I had the pleasure of interviewing Luke Snyder, who works as a part-time lecturer for a physical therapy (DPT) program.
In this interview, he discusses why he became a physical therapist, how he leverages his physical therapy degree to work both in direct patient care as well as a lecturer for a DPT program, what his experience is like as a DPT lecturer, and how the compensation he receives as a DPT lecturer compares to that of patient care.
If you are a physical therapist, occupational therapist or speech therapist interested in becoming a part-time lecturer at the graduate school level, be sure to give this a read!
Hi Luke! Thanks for agreeing to share your story with the Money Mobilizer community! Can you tell our readers a little about yourself?

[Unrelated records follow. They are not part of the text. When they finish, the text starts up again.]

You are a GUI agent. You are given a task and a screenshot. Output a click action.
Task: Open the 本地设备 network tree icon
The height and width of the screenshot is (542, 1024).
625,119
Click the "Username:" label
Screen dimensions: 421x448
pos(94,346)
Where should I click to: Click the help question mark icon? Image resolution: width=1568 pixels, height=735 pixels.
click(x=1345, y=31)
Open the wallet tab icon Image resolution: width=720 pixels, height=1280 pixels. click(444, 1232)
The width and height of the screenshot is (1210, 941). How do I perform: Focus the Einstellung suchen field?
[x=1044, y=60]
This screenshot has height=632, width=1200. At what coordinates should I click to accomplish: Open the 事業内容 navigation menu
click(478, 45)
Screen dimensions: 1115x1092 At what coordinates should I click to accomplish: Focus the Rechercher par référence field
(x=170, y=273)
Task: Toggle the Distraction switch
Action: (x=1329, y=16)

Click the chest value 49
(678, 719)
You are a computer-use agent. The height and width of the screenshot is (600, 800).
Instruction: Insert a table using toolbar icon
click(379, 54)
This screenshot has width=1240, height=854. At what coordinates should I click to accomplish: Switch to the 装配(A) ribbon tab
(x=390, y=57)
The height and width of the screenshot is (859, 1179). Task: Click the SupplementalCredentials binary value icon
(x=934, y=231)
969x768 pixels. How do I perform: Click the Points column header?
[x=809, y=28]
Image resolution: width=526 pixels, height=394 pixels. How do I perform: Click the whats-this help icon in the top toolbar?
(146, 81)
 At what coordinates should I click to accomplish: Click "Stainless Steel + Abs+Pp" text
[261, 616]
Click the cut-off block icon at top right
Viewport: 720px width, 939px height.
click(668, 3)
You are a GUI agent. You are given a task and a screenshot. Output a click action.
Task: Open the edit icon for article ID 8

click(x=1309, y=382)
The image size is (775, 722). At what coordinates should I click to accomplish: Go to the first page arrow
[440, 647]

I am a licensed physical therapist, certified Athletic Trainer (ATC), and an emergency medical technician (EMT). My interest in rehab science began in the sports setting, as an athletic trainer. After PT school, my wife and I got married and started a family. My goals and priorities were redirected. In my early 20s I was motivated by international travel to cover professional sports and now in my early 30s I am motivated to spend time with my family. A career that offers work-life balance is ideal.
When did you realize you wanted to be a physical therapist?
Senior year of high school. I spent a few months in a local outpatient clinic managing lateral knee pain related to running. I became interested in biomechanics, and the relationship to rehabilitation and injury prevention.
Besides direct patient care, how else do you use your physical therapy skills
I use my education as a physical therapist in multiple ways. For years now, I have worked seasonally for the CIF as a weight assessor for high school wrestling programs in Southern California. Each wrestler must establish baseline weight, height, and percent body fat values that establishes a safe weight loss plan throughout the season. =
I also teach in the Kinesiology department at Cal state Northridge. I teach Prevention and Care of Athletic Injuries (lecture/lab) and General Medical Conditions in Athletes (lecture/lab).
I also treat patients for a home health staffing agency in Southern California.
What are your responsibilities for teaching at the DPT level?
I am a part time lecturer in the department. I was responsible leading lecture and lab classes for each class. The classes are established within the department, so I was provided a syllabus to guide my planning. I had a lot of freedom in developing my own lectures and labs, as long as the content was sufficiently covered.
When did you realize you wanted to pursue a teaching role at the DPT level?
I have always had a desire to teach. My dad was a teacher. My sister is a teacher. My wife is a teacher. I am surrounded. I had great experiences throughout me education with professors that inspired me. It was these experiences that motivated me to provide similar experiences for students studying kinesiology, rehab science, and sports performance.
After PT school, I completed the PT orthopedic residency at USC. I was extremely interested in their program because of the opportunity to teach without the DPT program. It was this experience that opened doors at other universities.
What is teaching at the DPT level like?

Currently I am not teaching in a DPT program. As mentioned above, I taught in my residency. The workload and required preparation was relatively low because my role was primarily assistive. Currently, I teach my own lectures and labs so it is my responsibility to create curriculum, develop exams, assignments, etc. there is plenty of collaboration and help with faculty in the department. I enjoy teaching. I enjoy a different setting in my week.
Do you have a favorite teaching experience you recall?
Not specifically. Generally, I enjoy seeing students experience an “aha” moment. I feel like I can relate with the students, as it has not been too long since I was in their position. I put a great deal of effort in teaching my students. I truly want everyone to leave my class having learned something meaningful for their future careers.
How do you balance your direct patient care physical therapy work with your teaching work?
I am relatively new to teaching (currently in my 2nd semester) but I have found it extremely easy to balance the two roles. My patients prefer visits between 10am and 5pm. My teaching hours are typically 8am to 10/11am.
Would you consider teaching at the DPT level to be a lucrative side hustle?
Initially, I started teaching for a few different reasons other than my pure interest to pass on my knowledge and experience.

1. When I was getting involved in home health I was uneasy about the setting’s per patient pay format. I didn’t know exactly what to expect or if I would have enough patients to cover what I was making in outpatient PT. It just so happened that the teaching position and home health position fell on my lap at the same time. The teaching gig offers a stable check monthly, regardless of holiday breaks, exam schedules, etc. It felt stable to me.
2. Potential for benefits. If you teach a certain number of units you can qualify for health insurance and a retirement account. (I think only 6 units in the CSU system).
Overall, I analyzed time commitment and calculated out an hourly rate. I compared this with the time I could be seeing patients and I was happy taking the teaching job.